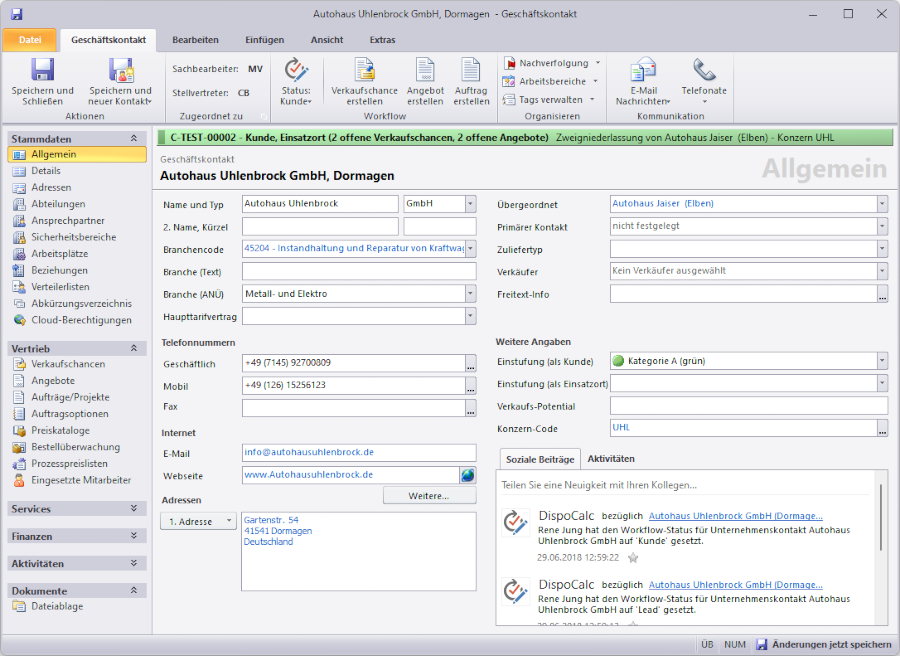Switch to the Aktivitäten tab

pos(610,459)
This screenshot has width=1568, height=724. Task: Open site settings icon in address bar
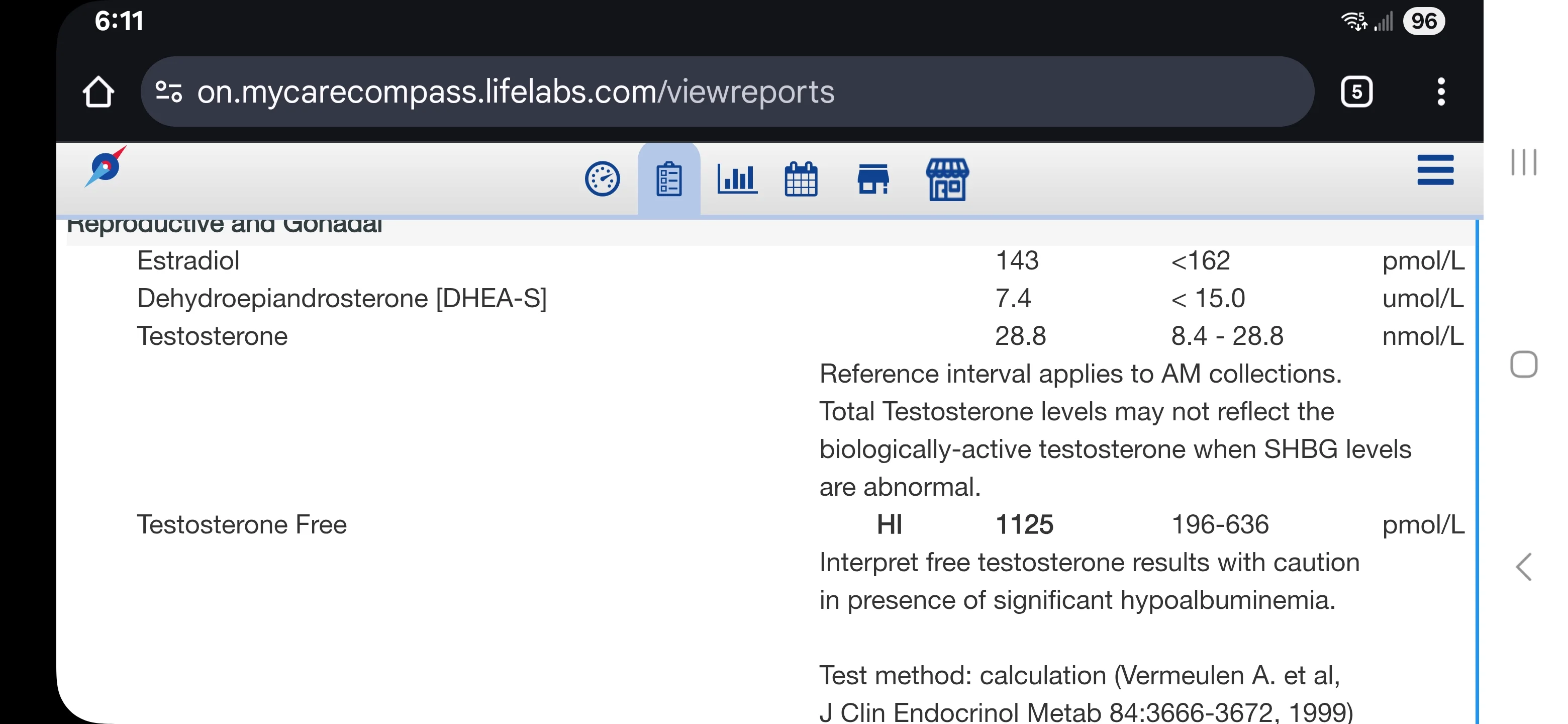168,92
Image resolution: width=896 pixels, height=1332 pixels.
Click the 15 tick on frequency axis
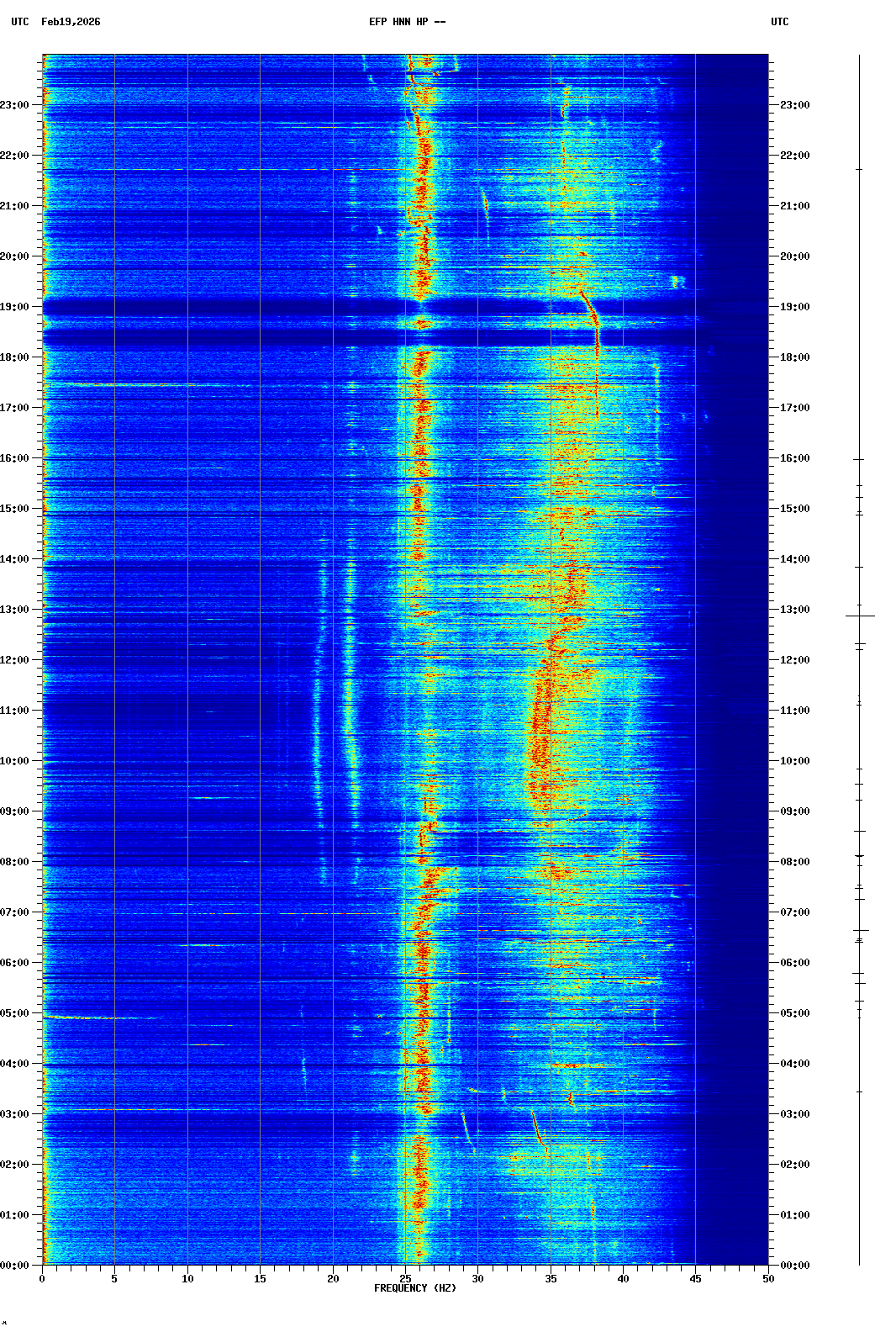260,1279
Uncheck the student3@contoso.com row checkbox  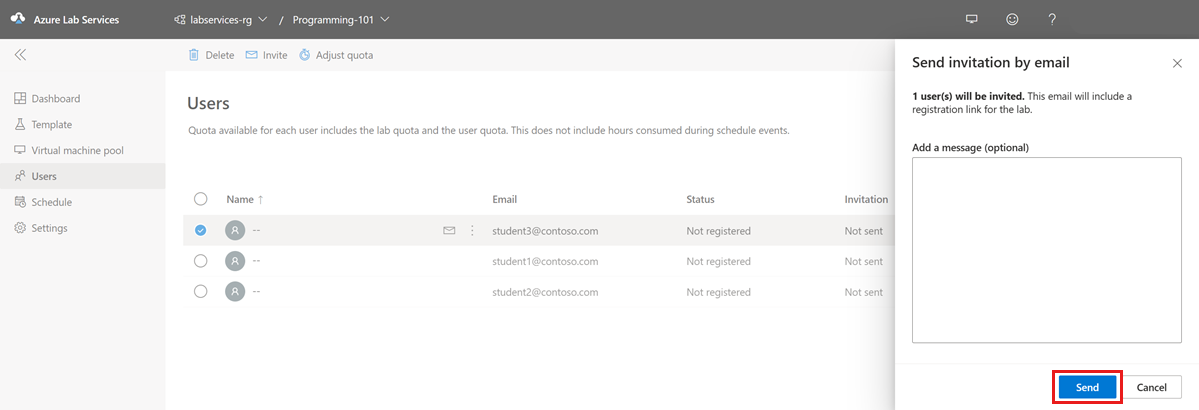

★ ★ ★ ★ ★

PROBLEM REQUIREMENTS> Only the lines from the one with "Click the 15 tick on frequency axis" to the end of the listing, both ends included, should be retyped exactly; no pictures belong in the copy.

WRITTEN ANSWER>
Click the 15 tick on frequency axis
260,1279
Uncheck the student3@contoso.com row checkbox  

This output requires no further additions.